_What the task requires:_
Take the material below and reproduce, word for word, only the lines from the line with "1200x630 pixels." through the line with "400x492 pixels.".

_Data to examine:_

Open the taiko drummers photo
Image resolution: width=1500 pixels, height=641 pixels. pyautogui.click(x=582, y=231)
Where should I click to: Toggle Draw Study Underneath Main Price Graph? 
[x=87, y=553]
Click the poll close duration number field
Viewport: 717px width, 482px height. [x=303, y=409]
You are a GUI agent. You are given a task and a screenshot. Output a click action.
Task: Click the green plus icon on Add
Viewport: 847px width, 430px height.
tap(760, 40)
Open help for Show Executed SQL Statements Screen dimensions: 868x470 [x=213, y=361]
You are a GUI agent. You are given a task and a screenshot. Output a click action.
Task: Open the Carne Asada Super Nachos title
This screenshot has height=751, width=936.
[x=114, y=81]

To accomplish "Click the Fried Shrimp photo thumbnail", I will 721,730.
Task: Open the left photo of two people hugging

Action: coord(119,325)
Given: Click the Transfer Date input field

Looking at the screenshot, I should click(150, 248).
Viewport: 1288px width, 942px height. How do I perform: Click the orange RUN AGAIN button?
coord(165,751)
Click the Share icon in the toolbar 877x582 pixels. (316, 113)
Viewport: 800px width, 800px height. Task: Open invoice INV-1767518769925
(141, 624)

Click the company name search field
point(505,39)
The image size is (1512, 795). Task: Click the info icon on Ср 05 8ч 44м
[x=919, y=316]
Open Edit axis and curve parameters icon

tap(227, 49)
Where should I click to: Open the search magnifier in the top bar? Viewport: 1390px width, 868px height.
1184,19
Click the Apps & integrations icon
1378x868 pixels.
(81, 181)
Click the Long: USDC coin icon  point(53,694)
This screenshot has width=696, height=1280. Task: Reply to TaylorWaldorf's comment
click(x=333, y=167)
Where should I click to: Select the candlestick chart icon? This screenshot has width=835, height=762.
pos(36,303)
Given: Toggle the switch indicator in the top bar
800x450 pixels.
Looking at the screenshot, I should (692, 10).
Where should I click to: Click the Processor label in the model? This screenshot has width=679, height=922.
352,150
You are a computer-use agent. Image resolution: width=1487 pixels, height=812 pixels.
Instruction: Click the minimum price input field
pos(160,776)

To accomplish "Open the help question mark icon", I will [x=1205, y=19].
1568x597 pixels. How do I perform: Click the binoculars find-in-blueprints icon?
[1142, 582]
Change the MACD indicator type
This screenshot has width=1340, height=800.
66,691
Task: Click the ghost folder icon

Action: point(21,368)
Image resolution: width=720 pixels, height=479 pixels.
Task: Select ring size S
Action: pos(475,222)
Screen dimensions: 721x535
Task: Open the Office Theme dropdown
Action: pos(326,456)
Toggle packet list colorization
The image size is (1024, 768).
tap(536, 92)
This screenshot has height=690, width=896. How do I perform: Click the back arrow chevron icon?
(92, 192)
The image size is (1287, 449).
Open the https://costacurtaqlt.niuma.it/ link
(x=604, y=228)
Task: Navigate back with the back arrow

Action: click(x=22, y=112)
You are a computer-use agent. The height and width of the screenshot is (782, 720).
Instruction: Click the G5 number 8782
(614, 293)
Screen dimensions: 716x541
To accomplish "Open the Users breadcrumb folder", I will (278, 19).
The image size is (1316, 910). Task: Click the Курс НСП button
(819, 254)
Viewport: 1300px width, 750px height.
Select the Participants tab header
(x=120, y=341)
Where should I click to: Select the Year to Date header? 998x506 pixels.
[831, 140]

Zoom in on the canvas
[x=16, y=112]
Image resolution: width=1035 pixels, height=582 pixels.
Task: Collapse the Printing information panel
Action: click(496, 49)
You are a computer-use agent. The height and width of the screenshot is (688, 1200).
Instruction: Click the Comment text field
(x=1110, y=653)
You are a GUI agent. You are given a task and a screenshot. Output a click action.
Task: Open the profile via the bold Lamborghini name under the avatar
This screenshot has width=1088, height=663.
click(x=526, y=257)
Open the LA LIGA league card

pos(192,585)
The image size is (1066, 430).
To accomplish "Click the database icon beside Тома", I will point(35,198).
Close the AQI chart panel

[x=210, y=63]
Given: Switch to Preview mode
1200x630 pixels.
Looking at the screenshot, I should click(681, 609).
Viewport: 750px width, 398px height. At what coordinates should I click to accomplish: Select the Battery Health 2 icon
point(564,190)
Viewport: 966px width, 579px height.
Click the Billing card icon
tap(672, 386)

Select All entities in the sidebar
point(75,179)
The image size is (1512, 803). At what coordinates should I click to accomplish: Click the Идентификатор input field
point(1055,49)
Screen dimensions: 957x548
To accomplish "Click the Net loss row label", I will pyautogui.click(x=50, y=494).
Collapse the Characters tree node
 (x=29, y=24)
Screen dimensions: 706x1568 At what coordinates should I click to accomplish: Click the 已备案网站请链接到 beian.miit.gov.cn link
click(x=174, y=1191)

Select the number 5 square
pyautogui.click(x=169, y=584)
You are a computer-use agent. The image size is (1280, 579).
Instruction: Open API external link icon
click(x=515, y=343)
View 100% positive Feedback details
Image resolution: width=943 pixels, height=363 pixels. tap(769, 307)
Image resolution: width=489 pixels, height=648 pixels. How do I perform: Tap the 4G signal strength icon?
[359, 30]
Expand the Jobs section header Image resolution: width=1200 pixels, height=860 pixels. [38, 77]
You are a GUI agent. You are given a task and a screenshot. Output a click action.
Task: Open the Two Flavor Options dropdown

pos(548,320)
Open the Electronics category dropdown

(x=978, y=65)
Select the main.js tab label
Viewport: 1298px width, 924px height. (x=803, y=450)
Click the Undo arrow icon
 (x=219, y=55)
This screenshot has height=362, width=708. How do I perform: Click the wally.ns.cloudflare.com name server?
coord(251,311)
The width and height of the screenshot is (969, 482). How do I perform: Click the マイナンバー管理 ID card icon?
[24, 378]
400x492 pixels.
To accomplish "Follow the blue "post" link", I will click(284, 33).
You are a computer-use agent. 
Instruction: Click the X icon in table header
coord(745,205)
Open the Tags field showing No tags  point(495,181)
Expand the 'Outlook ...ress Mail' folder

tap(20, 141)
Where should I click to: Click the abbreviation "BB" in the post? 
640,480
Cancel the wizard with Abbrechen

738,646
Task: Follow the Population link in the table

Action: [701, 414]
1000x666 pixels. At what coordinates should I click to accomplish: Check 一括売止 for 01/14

_Written solution:_
1200x630 pixels.
Looking at the screenshot, I should click(681, 609).
Viewport: 750px width, 398px height. At what coordinates should I click to accomplish: Select the Battery Health 2 icon
point(564,190)
Viewport: 966px width, 579px height.
Click the Billing card icon
tap(672, 386)

Select All entities in the sidebar
point(75,179)
The image size is (1512, 803). At what coordinates should I click to accomplish: Click the Идентификатор input field
point(1055,49)
Screen dimensions: 957x548
To accomplish "Click the Net loss row label", I will pyautogui.click(x=50, y=494).
Collapse the Characters tree node
 (x=29, y=24)
Screen dimensions: 706x1568 At what coordinates should I click to accomplish: Click the 已备案网站请链接到 beian.miit.gov.cn link
click(x=174, y=1191)

Select the number 5 square
pyautogui.click(x=169, y=584)
You are a computer-use agent. The image size is (1280, 579).
Instruction: Open API external link icon
click(x=515, y=343)
View 100% positive Feedback details
Image resolution: width=943 pixels, height=363 pixels. tap(769, 307)
Image resolution: width=489 pixels, height=648 pixels. How do I perform: Tap the 4G signal strength icon?
[359, 30]
Expand the Jobs section header Image resolution: width=1200 pixels, height=860 pixels. [38, 77]
You are a GUI agent. You are given a task and a screenshot. Output a click action.
Task: Open the Two Flavor Options dropdown

pos(548,320)
Open the Electronics category dropdown

(x=978, y=65)
Select the main.js tab label
Viewport: 1298px width, 924px height. (x=803, y=450)
Click the Undo arrow icon
 (x=219, y=55)
This screenshot has height=362, width=708. How do I perform: Click the wally.ns.cloudflare.com name server?
coord(251,311)
The width and height of the screenshot is (969, 482). How do I perform: Click the マイナンバー管理 ID card icon?
[24, 378]
400x492 pixels.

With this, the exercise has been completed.